EXERCISE AIM: Write out everything from the line containing "Given: Open the All projects dropdown" down to the end of the data, word for word. Leave the pictures out of your answer.

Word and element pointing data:

'''

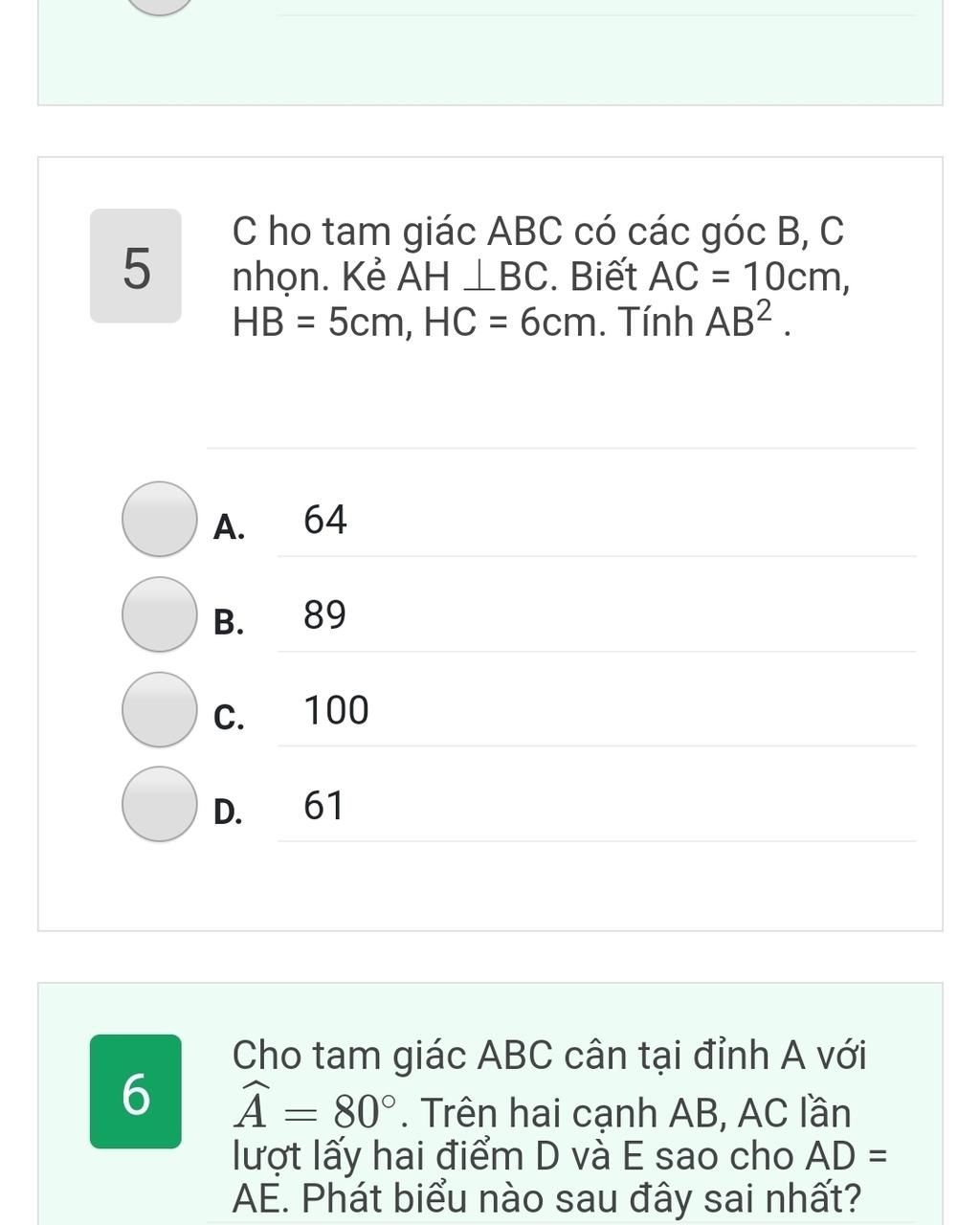Select radio button for option B
This screenshot has height=1225, width=980.
159,614
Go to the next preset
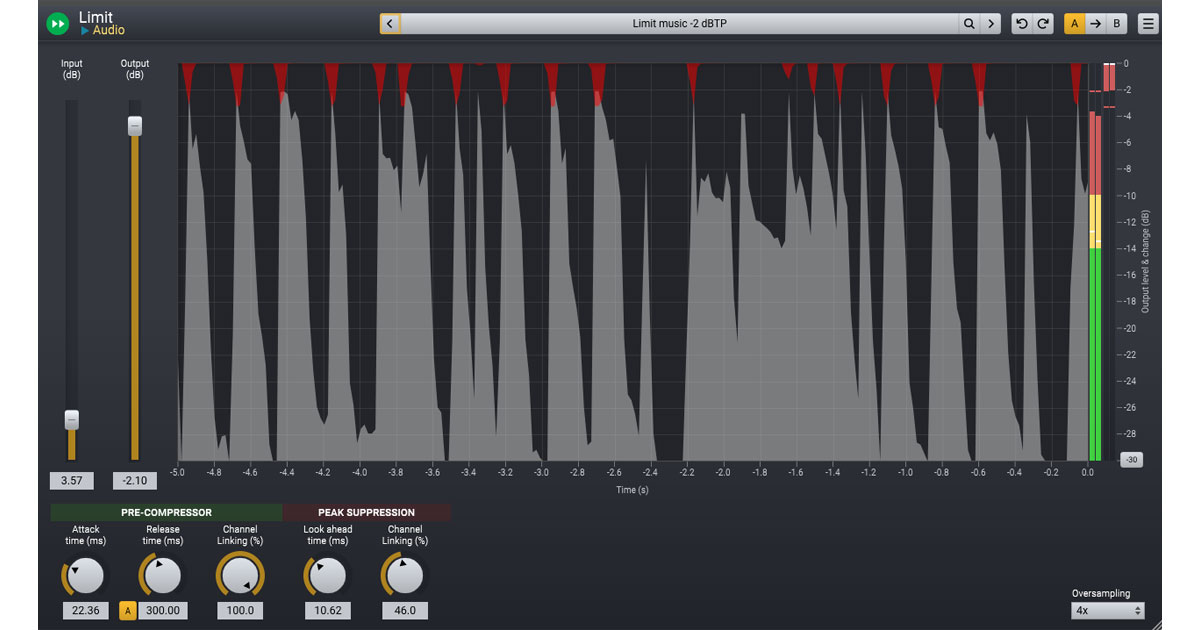The image size is (1200, 630). tap(991, 23)
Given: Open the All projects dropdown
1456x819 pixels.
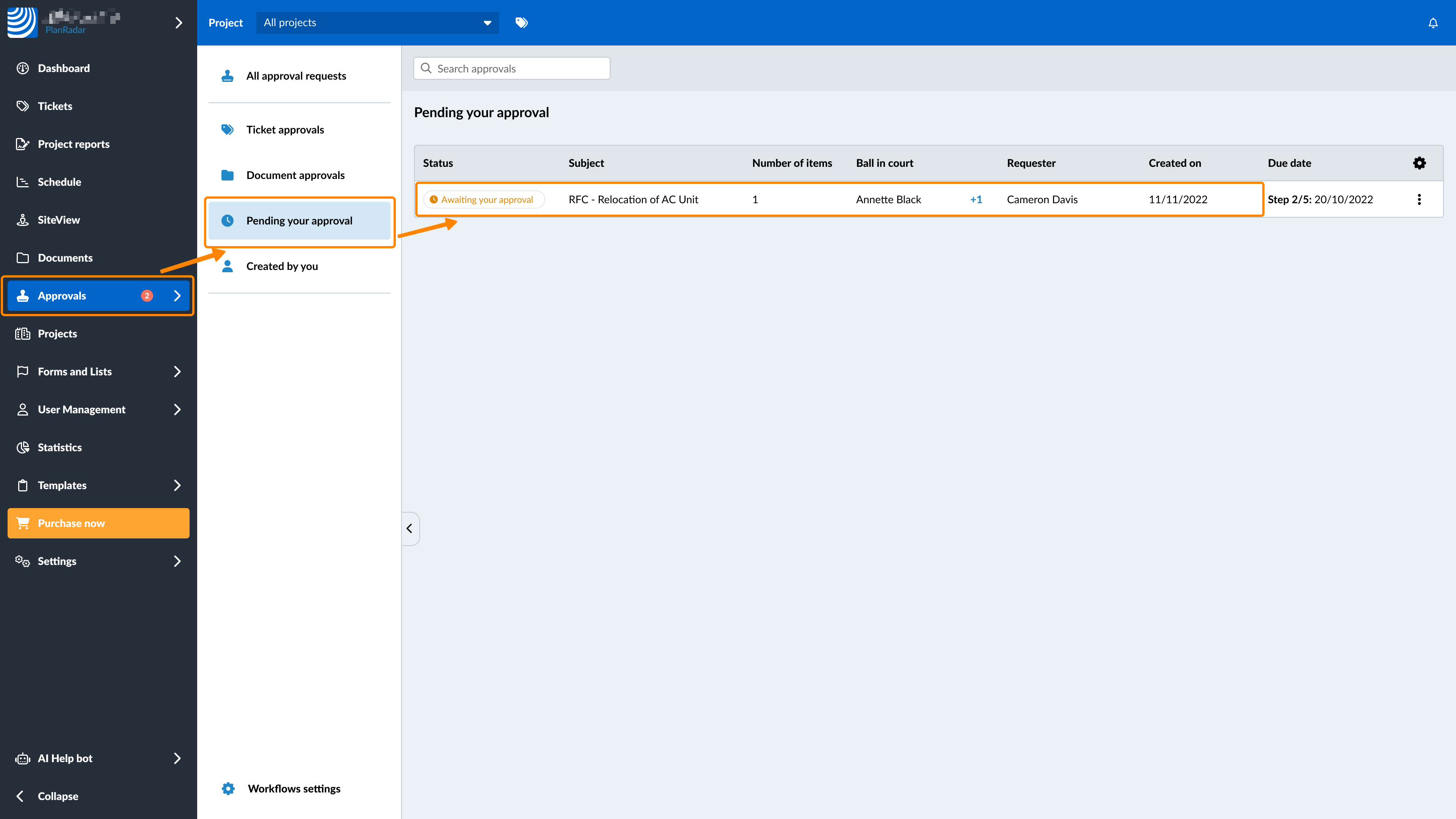Looking at the screenshot, I should 377,23.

'''

SOLUTION TO THE PROBLEM:
Given: Open the All projects dropdown
1456x819 pixels.
Looking at the screenshot, I should 377,23.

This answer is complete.